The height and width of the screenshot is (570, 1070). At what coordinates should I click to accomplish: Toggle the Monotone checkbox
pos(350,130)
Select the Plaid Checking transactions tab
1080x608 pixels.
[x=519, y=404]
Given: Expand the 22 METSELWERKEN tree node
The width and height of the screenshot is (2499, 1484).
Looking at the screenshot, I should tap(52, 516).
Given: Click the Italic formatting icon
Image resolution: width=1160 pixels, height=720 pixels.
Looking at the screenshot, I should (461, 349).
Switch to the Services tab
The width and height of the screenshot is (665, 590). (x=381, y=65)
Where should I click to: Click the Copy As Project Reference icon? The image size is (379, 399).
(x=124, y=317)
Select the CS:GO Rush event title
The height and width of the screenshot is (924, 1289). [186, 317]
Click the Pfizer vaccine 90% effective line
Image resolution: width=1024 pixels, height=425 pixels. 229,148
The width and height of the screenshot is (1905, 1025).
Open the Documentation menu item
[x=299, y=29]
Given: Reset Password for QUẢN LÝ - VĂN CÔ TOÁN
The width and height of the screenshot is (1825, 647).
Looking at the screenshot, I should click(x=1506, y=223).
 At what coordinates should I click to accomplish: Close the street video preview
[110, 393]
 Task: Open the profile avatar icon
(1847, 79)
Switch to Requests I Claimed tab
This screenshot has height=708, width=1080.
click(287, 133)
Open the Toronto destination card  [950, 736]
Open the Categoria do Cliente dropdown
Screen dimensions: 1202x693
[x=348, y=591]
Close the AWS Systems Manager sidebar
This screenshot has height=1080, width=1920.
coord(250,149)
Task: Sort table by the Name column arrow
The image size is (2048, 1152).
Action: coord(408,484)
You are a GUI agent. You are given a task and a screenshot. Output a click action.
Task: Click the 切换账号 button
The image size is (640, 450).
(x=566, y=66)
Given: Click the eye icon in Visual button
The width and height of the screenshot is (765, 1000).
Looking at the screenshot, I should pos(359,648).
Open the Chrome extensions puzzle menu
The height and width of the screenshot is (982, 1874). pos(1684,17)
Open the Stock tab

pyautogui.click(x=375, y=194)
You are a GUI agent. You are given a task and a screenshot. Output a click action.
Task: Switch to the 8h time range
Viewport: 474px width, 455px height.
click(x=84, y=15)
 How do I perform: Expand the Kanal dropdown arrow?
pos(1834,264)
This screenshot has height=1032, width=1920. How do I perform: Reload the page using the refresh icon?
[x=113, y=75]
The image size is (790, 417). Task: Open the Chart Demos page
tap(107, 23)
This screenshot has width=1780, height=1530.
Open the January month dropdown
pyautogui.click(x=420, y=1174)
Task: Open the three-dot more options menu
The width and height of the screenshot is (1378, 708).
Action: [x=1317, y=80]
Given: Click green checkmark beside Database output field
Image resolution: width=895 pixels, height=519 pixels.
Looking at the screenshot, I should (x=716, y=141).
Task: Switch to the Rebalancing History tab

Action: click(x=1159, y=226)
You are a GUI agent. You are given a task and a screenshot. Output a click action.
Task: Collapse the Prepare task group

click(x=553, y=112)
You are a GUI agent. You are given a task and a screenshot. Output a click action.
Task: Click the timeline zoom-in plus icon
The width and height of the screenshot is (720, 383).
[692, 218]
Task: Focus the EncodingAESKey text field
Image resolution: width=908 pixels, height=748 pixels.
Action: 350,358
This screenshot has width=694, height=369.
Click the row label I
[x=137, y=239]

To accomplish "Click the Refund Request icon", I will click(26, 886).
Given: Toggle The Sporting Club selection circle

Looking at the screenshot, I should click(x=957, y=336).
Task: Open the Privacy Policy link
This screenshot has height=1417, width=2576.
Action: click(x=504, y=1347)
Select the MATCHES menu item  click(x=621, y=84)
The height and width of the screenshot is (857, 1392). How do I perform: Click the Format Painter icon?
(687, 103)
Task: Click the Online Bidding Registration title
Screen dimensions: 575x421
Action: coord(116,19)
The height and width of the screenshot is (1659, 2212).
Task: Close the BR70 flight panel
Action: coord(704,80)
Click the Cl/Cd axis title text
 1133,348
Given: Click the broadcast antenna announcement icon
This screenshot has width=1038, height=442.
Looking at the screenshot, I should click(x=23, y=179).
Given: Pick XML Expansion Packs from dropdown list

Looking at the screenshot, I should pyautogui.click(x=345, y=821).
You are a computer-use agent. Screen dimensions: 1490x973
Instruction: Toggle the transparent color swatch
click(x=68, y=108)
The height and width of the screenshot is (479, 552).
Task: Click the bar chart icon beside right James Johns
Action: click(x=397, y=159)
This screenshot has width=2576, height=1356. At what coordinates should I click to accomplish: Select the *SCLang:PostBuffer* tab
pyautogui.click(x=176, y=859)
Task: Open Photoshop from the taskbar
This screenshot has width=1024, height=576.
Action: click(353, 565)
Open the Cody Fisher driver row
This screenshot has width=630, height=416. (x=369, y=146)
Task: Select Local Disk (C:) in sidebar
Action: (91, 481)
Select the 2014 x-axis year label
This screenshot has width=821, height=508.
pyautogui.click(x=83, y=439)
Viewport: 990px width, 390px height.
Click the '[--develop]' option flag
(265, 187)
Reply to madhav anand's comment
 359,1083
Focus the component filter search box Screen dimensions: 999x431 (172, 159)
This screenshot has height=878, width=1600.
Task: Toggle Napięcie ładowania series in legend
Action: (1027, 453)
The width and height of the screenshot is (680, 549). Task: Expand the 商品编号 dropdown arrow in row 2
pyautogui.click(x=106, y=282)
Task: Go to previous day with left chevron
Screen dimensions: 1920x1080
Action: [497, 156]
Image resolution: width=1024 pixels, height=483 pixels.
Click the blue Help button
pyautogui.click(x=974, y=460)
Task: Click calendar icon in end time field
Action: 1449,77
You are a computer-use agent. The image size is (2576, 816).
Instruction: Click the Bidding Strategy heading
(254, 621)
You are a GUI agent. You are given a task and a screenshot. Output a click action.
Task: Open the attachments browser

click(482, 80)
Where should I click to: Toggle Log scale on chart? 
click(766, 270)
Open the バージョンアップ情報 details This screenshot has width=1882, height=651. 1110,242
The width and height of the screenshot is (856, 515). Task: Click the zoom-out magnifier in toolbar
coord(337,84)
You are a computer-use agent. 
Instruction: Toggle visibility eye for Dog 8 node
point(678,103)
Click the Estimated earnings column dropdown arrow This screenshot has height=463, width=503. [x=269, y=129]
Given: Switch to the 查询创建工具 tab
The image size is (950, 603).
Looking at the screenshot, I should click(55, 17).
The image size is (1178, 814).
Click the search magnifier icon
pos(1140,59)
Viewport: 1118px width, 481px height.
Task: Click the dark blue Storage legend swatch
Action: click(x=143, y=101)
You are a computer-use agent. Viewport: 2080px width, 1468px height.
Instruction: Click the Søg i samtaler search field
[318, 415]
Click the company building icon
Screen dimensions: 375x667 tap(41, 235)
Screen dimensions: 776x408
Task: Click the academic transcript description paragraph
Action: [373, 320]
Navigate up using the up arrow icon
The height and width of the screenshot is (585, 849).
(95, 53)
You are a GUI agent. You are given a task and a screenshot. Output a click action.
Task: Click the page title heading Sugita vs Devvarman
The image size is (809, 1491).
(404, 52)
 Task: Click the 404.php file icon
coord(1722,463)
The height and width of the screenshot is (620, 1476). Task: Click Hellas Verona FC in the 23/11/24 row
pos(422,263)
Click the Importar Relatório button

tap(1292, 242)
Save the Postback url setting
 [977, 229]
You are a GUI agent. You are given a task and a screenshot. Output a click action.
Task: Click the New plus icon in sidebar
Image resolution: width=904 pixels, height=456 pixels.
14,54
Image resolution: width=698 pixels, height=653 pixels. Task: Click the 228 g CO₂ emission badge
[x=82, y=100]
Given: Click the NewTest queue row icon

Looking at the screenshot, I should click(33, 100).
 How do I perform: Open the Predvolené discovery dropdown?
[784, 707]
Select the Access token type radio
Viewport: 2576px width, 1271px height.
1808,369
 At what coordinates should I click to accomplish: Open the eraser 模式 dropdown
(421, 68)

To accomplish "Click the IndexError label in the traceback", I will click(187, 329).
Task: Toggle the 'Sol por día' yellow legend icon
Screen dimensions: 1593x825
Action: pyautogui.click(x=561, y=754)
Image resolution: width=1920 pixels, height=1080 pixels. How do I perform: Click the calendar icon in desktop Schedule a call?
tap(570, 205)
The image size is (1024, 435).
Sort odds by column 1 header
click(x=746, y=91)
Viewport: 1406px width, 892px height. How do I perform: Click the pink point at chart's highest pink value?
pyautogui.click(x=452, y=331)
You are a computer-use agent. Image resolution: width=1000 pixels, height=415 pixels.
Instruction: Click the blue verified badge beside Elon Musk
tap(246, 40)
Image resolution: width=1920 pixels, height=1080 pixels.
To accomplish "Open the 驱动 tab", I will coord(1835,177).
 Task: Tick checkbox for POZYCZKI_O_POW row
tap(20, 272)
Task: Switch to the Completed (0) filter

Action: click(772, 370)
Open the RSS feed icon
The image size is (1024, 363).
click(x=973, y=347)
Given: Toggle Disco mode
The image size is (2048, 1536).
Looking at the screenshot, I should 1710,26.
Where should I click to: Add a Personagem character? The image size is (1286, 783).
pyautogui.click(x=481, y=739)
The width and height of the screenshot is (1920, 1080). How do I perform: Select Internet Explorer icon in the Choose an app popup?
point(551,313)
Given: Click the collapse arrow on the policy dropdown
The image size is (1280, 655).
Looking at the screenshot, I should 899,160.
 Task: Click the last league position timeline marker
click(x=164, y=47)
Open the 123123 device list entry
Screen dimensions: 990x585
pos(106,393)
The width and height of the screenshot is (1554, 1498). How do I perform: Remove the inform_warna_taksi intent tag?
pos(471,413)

__________________________________________________

> _STATED PROBLEM_
Rewrite the records as a numbered list, starting at the line containing "Task: Switch to the Rebalancing History tab" and ending at the line containing "click(x=553, y=112)", with both of those lines included and blank lines left out.

> _RESULT FOR THIS EXERCISE_
1. Task: Switch to the Rebalancing History tab
2. Action: click(x=1159, y=226)
3. You are a GUI agent. You are given a task and a screenshot. Output a click action.
4. Task: Collapse the Prepare task group
5. click(x=553, y=112)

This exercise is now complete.